[Data extracted from a collection]
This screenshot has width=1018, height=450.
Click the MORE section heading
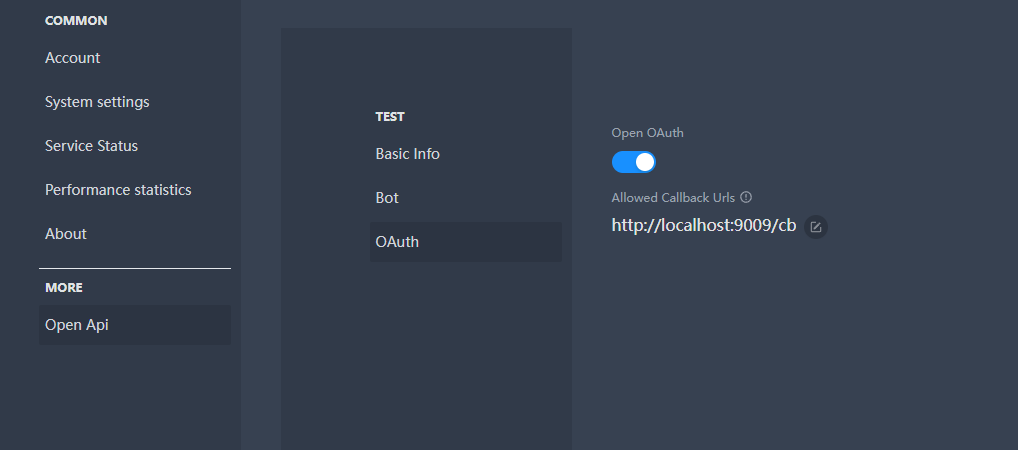click(64, 288)
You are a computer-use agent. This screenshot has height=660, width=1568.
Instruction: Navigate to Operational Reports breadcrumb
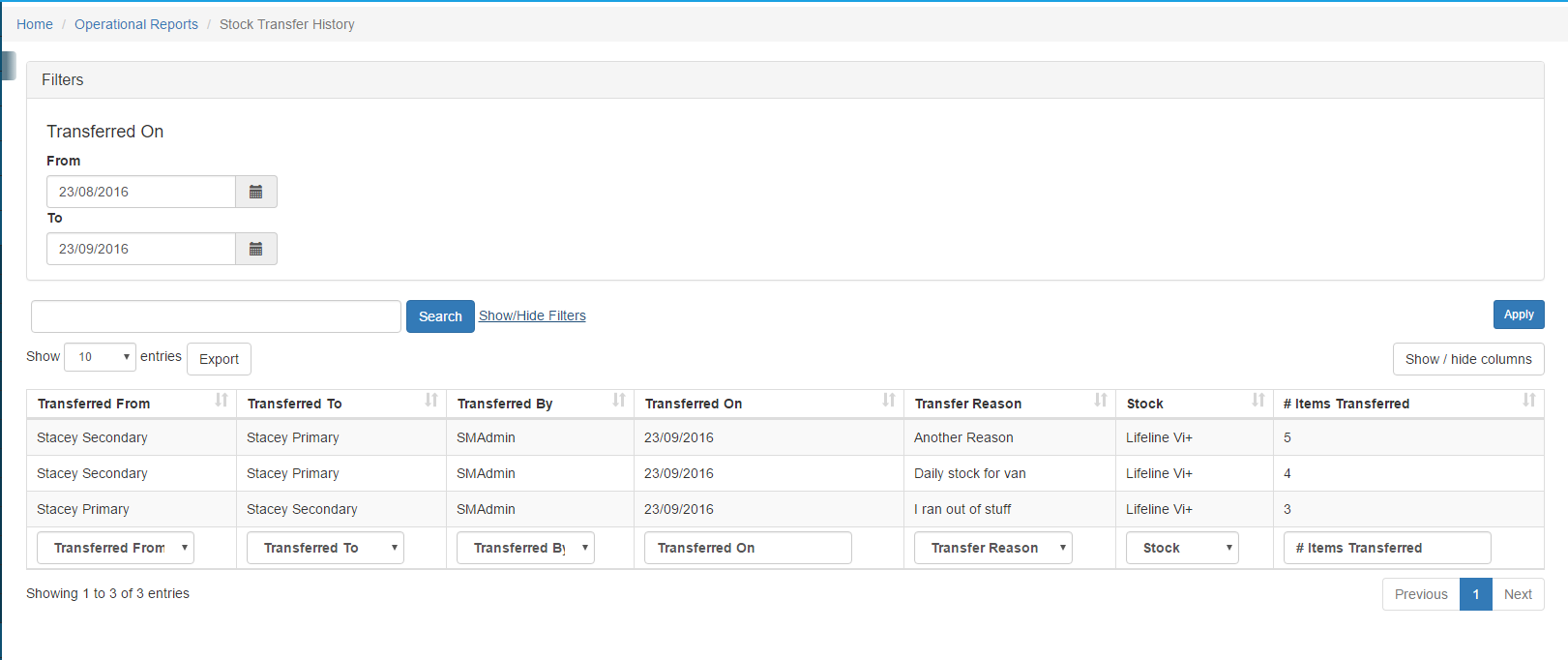(136, 24)
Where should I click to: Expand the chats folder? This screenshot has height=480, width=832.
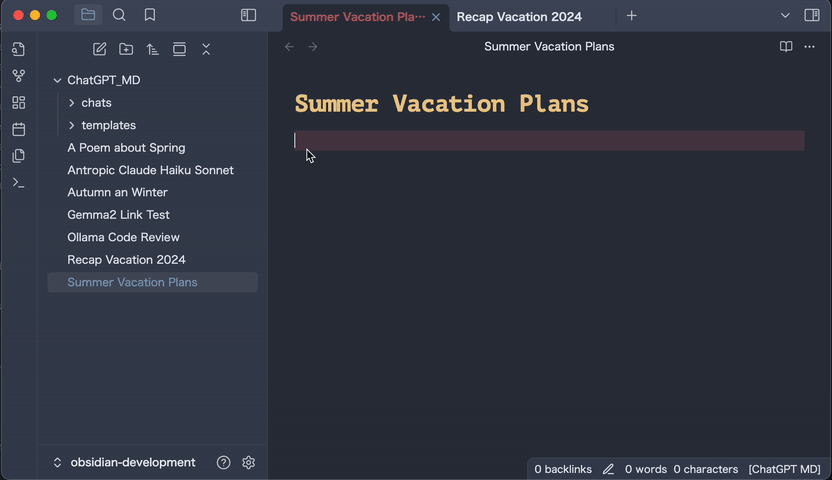[72, 103]
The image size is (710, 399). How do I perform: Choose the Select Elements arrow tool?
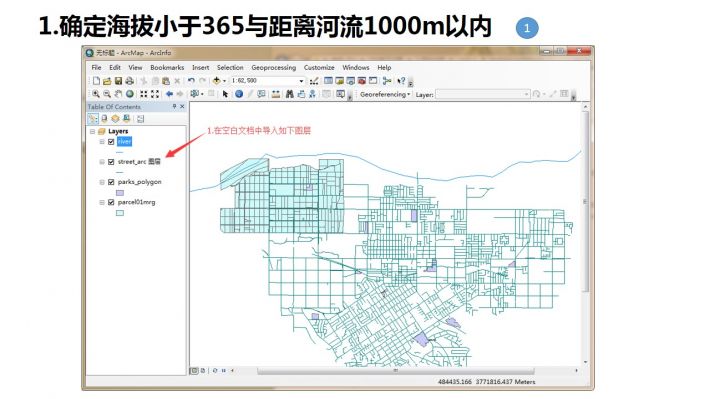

Your instructions - Please, without any pictures, retype the records exactly as they appear.

Answer below -
This screenshot has width=1018, height=450.
Click the MORE section heading
click(64, 288)
You are a computer-use agent. This screenshot has height=660, width=1568.
Instruction: Navigate to Operational Reports breadcrumb
(136, 24)
Where should I click to: Expand the chats folder? This screenshot has height=480, width=832.
[72, 103]
The image size is (710, 399). How do I perform: Choose the Select Elements arrow tool?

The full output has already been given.